[Página]
/---

A atualidade de uma revolucionária comprometida com a classe trabalhadora, Clara Zetkin
Conhecemos
muito pouco das mulheres revolucionárias que nos antecederam. Clara Zetkin é, certamente,
um desses nomes que já ouvimos falar. Provavelmente, Zetkin é mais conhecida
por sua participação fundamental nas lutas do movimento de mulheres. Algumas de
nós podem até ter ouvido falar sobre a proposta de efetivar uma jornada
internacional de mulheres que, hoje, está resgatando o caráter revolucionário
que lhe originou. Trata-se do 8 de março.
Clara
Zetkin nasceu em 5 de julho de 1857, cursou estudos de magistério em Leipzig.
Clara foi militante da ala esquerda do Partido Social-Democrata da Alemanha
(SPD) até o rompimento com ele devido ao apoio que o partido deu aos gastos de
guerra do governo alemão durante a Primeira Guerra Mundial. Clara não rompeu
sozinha. Karl Liebkecht, Fraz Mehring e Rosa Luxemburgo, sua grande amiga e
camarada de luta que seria brutalmente assassinada. Militando na Liga
Espartaquista, que iria compor a fundação do Partido Comunista da Alemanha
(KPD), Clara foi presa diversas vezes por seus esforços contra a guerra.
Taber
e Riddell, na edição brasileira de Como nasce e morre o fascismo publicado
pela Autonomia Literária em colaboração com a Editora Usina, afirmam que “Clara
foi muito além do feminismo”. Na verdade, Clara aprofundou o feminismo ao ser
uma mulher militante marxista que compreendeu o seu tempo e trabalhou para
superar a sociedade capitalista sem perder de vista o papel e a necessidade de
dar conta das pautas específicas das mulheres nesse contexto porque elas não
estão descoladas da totalidade da realidade nem são secundárias.

\---

[Material]
/---

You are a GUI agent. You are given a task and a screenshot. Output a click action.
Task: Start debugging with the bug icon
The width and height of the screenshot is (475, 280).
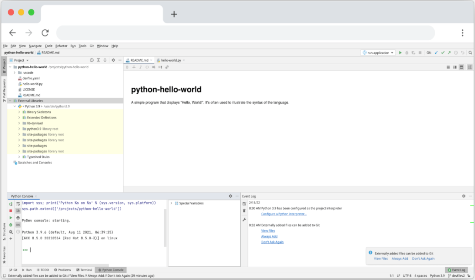(406, 53)
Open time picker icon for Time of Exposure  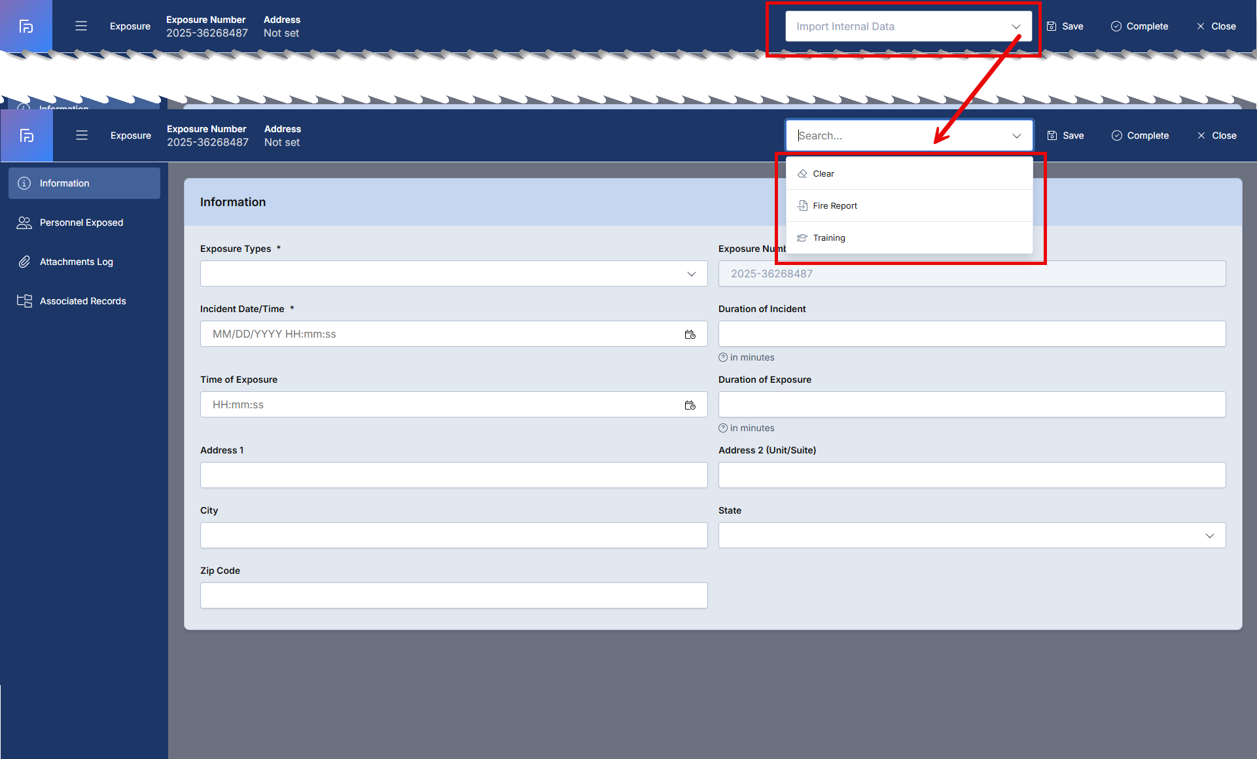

\---

[Tarefas escritas]
- 1) Reescreva o trecho do texto sobre Clara Zetkin que vai de "A atualidade de" até "8 de março.", substituindo "jornada" por "data".
- 2) Enumere todos os partidos, agrupamentos políticos e editoras mencionados no texto sobre Clara Zetkin.
- 3) Prossiga a redação do texto sobre Clara Zetkin a partir da última frase apresentada.

[As respostas]
- 1)
A atualidade de uma revolucionária comprometida com a classe trabalhadora, Clara Zetkin
Conhecemos
muito pouco das mulheres revolucionárias que nos antecederam. Clara Zetkin é, certamente,
um desses nomes que já ouvimos falar. Provavelmente, Zetkin é mais conhecida
por sua participação fundamental nas lutas do movimento de mulheres. Algumas de
nós podem até ter ouvido falar sobre a proposta de efetivar uma data
internacional de mulheres que, hoje, está resgatando o caráter revolucionário
que lhe originou. Trata-se do 8 de março.

- 2)
Partido Social-Democrata da Alemanha (SPD)
Liga Espartaquista
Partido Comunista da Alemanha (KPD)
Autonomia Literária
Editora Usina

- 3)
Os
documentos centrais da edição da Autonomia Literária são o informe e a
resolução de Clara Zetkin apresentados no III Pleno do Comitê Executivo da
Internacional Comunista, em junho de 1923. Além desses dois documentos, constam
no livro o informe e a resolução de Clara Zetkin para a conferência
internacional contra a guerra e o fascismo, em Frankfurt entre 17 e 20 de março
de 1923. Um relato de John Riddell sobre o ativismo de Zetkin por uma frente
única antifascista que manteve até seu último dia de vida.
No
informe de junho de 1923, Clara Zetkin afirma que o fascismo encara o
proletariado como um inimigo excepcionalmente perigoso e amedrontador, por isso
é dever de todo o proletariado fazê-lo cair não só superando o capitalismo, mas
lutando pela sobrevivência para qualquer trabalhador. Contra as visões
predominantes de que o fascismo era apenas uma expressão do terror burguês
expresso em termos de violência extrema, como foi o caso da vingança contra a
Revolução na Hungria cujo sujeitos da violência foram uma casta de oficiais
feudais, Zetkin defende que o fascismo é “uma punição de que o proletariado não
tenha sustentado a revolução que foi iniciada na Rússia”.
Não
está nos marcos do presente texto fazer um resumo detalhado da obra, mas
indicar aspectos importantes para que o leitor possa interessar-se pela
leitura. Vale apontar algumas questões.
Qual
a base do fascismo?
A
base do fascismo são as amplas camadas sociais, grandes massas, incluindo o
proletariado. Essa base é constituída por amplas massas que perderam a segurança
sobre a garantia de sua existência e, com isso, a crença na ordem social. Aqui
se inserem as camadas burguesas proletarizadas.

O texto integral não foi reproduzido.